Further research conducted by the North Carolina State Health Plan for Teachers and State Employees revealed that many hospitals in the state used the 340B program to overcharge patients with cancer for oncologic drugs. Some hospitals that participated in the program chased higher profits by expanding into more affluent neighborhoods with higher rates of insurance and greatly increasing the number of contracts with external pharmacies, they said. The study authors noted that although the program theoretically allows for participating hospitals to share the savings they experience with patients or reinvest these savings in other areas to benefit the community, there is no legal requirement that they do so.4
Findings from an analysis of medical claims by the North Carolina State Health Plan for Teachers and State Employees showed that 340B hospitals in the state charged an average price markup of 5.4 times the discounted acquisition costs for outpatient oncologic infusion drugs compared with 2.9 times the US commercial price at non-340B hospitals. Additionally, 340B hospitals billed the North Carolina State Health Plan at a higher price markup of 84.8% vs nonparticipating hospitals from 2020 to 2022. Some 340B hospitals averaged up to $6026 in profit per claim and charged as much as 12.7 times the acquisition cost for oncology drugs; 15 of the 21 hospitals that filed over 300 claims related to treating state employees with cancer charged at least triple the acquisition cost.

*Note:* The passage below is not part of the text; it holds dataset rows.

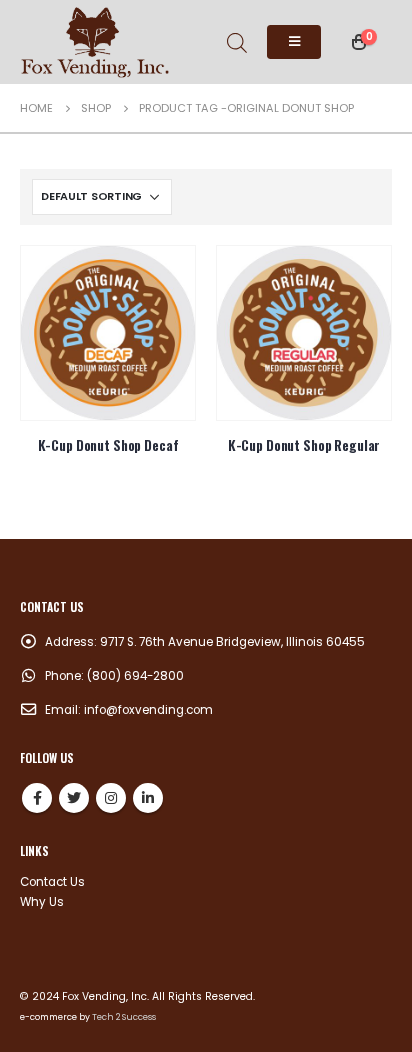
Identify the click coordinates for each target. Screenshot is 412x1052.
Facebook (37, 798)
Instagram (111, 798)
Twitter (74, 798)
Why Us (42, 902)
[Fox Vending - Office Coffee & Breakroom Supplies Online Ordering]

“Future research should assess the implications of the program on the quality of care being delivered to patients. Many hospital advocates and hospitals themselves report that 340B savings are being used to improve various aspects of patient care,” Faraj said. “The goals of the program are vague and open to interpretation, which in turn has made it challenging to assess the program’s effectiveness. As an initial step to improve the program, reform could focus on providing guidance on how hospitals can use savings from discounted medications. This would allow governing bodies to establish objective measures to assess the program’s effectiveness.”